ULMFiT - Hindi


(Gaurav) #1

Starting this thread to share the progress on the Punjabi LM and classification results @piotr.czapla @Moody

Dataset

Download Wikipedia Articles Dataset (55,000 articles) which I scraped, cleaned and trained model on from here.

Note: There are more than 1.5 lakh Hindi wikipedia articles, whose urls you can find in the pickled object in the above folder. I chose to work with 55,000 articles only because of computational constraints.

Get Hindi Movie Reviews Dataset which I scraped, cleaned and trained classification model from the repository path datasets-preparation/hindi-movie-review-dataset

Thanks to nirantk for BBC Hindi News dataset

Results

Perplexity of Language Model: ~36 (on 20% validation set)

Accuracy of Movie Review classification model: ~53

Kappa Score of Movie Review classification model: ~30

Accuracy of BBC News classification model: ~79

Kappa Score of BBC News classification model: ~72

Note: nirantk has done previous SOTA work with Hindi Language Model and achieved perplexity of ~46. I have achieved better perplexity i.e ~35, but these scores aren’t directly comparable because he used hindi wikipedia dumps for training whereas I scraped 55,000 articles and cleaned them through scripts in datasets-preparation . Though, one big reason I feel the results I have achieved should be better because I’m using sentencepiece for unsupervized tokenization whereas nirantk was using spacy .

Pretrained Language Model

Download pretrained Language Model from here

Classifier

Download Movie Review classifier from here

Download BBC News classifier from here

Tokenizer

Unsupervised training using Google’s sentencepiece

Download the trained model and vocabulary from here


Language Model Zoo :gorilla:
Language Model Zoo :gorilla:
(Dhairya Patel) #2

I am not able to find the hindi movie review dataset … can you please share the link to that ?


(Gaurav) #3

You can find it here: https://github.com/goru001/nlp-for-hindi/tree/master/datasets-preparation/hindi-movie-review-dataset


(Dhairya Patel) #4

Thanks!!


(Piotr Czapla) #5

Guarav The accuracy of 53% isn’t quite low (close to random for 2 value classification) do you know why is that? I had similar problems with imdb when lm was trained on sentences instead of full wikipedia articles.

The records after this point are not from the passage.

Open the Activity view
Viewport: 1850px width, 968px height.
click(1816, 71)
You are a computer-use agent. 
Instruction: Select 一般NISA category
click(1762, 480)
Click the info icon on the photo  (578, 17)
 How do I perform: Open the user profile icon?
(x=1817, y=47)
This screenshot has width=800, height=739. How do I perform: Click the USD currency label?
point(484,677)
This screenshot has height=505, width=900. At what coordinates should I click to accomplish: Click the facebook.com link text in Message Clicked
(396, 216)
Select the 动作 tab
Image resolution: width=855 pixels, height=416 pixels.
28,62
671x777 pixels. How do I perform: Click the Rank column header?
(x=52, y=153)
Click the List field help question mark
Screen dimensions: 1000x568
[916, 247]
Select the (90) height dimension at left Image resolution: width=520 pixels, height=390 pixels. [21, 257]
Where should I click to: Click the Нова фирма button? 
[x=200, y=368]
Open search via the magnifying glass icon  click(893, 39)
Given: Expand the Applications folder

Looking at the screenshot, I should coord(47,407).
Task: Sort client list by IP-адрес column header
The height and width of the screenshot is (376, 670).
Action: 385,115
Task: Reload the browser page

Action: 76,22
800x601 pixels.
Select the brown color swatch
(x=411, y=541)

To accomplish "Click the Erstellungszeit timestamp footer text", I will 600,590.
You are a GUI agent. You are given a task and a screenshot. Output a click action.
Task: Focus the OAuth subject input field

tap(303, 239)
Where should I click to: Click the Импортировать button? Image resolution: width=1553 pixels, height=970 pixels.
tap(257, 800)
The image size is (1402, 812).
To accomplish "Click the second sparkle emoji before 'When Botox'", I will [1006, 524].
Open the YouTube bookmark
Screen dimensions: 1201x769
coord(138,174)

Would you like to try to retrain you models using ulmfit-multilingual?


(Gaurav) #6

The movie review classification data set has 3 classes [Positive, Neutral, Negative], and not 2. I settled with accuracy of 53% (which is better than just random for 3 classes) because the data set had only

335 Positive Examples
270 Neutral Examples
293 Negative Examples

which I thought were too less to give higher accuracy.

But I can try with ulmfit-multilingual as well to see if it gives better results. One question though, what do you mean when you say

when lm was trained on sentences instead of full wikipedia articles

According to my understanding, for training lm, we concatenate all wikipedia articles and break them in to chunks of batch size, and then train. So, where does your sentence fit in this ?


(Piotr Czapla) #7

Gaurav, yeah that is right. To be exact previous version of ulmfit was shuffling all training examples and the concatenated them together. The problem starts when examples are just sentences then when they are shuffled the Language Model learns but it has terrible accuracy on imdb dataset.


(Gaurav) #8

I see! That’s weird but, it shouldn’t happen right?

Also, I don’t see that kind of problem here, do you?. I’ll check with ulmfit-multilingual though, and see what accuracy I get with it.


(Piotr Czapla) #9

Here is how to add a dataset:

  • data/<dataset_name>/<lang>-<size+other info>/

    • <lang>.train.csv
    • <lang>.test.csv
    • <lang>.unsup.csv
    • <lang>.dev.csv

Then adding a new classifier to work with the scripts would be as easy as adding this 3 lines to configure it:

Then you can check the commands for training here: https://github.com/n-waves/ulmfit-multilingual/blob/master/results/logs/de.md

If you can try to use sentencepiece 30k.


(Gaurav) #10

Thanks for that! I’ll get back to you with the results I get with ulmfit-multilingual!


(Piotr Czapla) #11

If you are going to use ulmfit_multlingual:master then use n-waves/fastai:ulmfit_multilingual , as master does not yet work with fastai/fastai:master


(Piotr Czapla) #12

@disisbig One question if you are collecting the reviews why don’t you fetch more ? Is the website you collected the review from is so small?


(Gaurav) #13

Yes, right. No more reviews are available. Even these reviews are a collection from two websites.